I have an RDS database that is sitting in a VPC. My ultimate goal is to run a nightly job that takes the data from RDS and stores it in Redshift. I am currently doing this using Glue and Glue connections. I am able to write to RDS/Redshift using connections with the following line:
datasource2 = DynamicFrame.fromDF(dfFinal, glueContext, "scans")
output = glueContext.write_dynamic_frame.from_jdbc_conf(frame = datasource2, catalog_connection = "MPtest", connection_options = {"database" : "app", "dbtable" : "scans"})
Where dfFinal is my final data frame after a bunch of transformations that are not essential to this post. That code works fine, however I would like to modify it so I could read a table from RDS into a data frame.

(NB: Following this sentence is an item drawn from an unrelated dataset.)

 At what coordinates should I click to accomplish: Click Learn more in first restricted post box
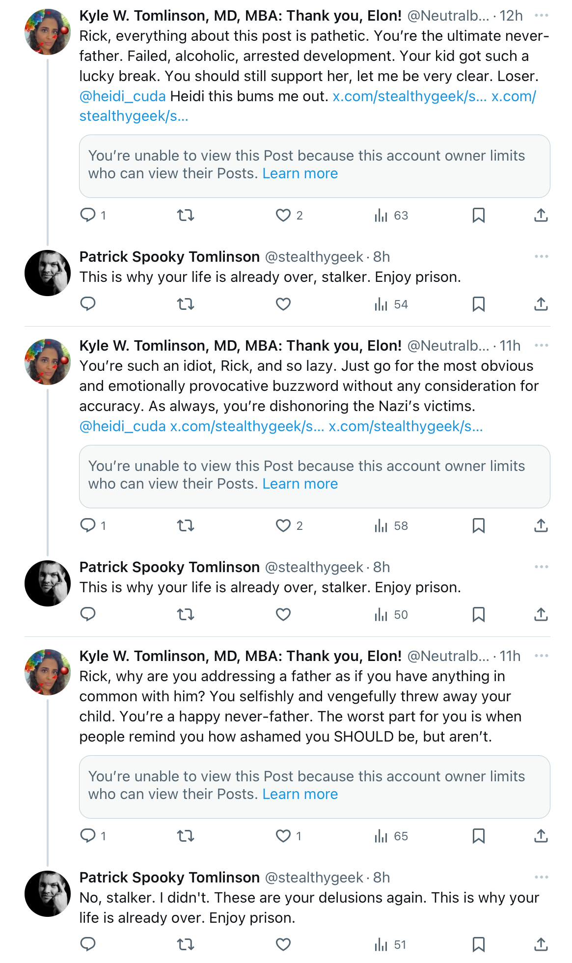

Since the RDS database is in a VPC, I would like to use the catalog_connection parameter, but the DynamicFrameReader class has no from_jdbc_conf method and thus no obvious way to use my glue connection.
I have seen posts that say you could use a method like this:
url = "jdbc:postgresql://host/dbName"
properties = {
"user" : "user",
"password" : "password"
}
df = spark.read.jdbc(url=url, table="table", properties=properties)
But when I try that it times out because it's not a publicly accessible database. Any suggestions?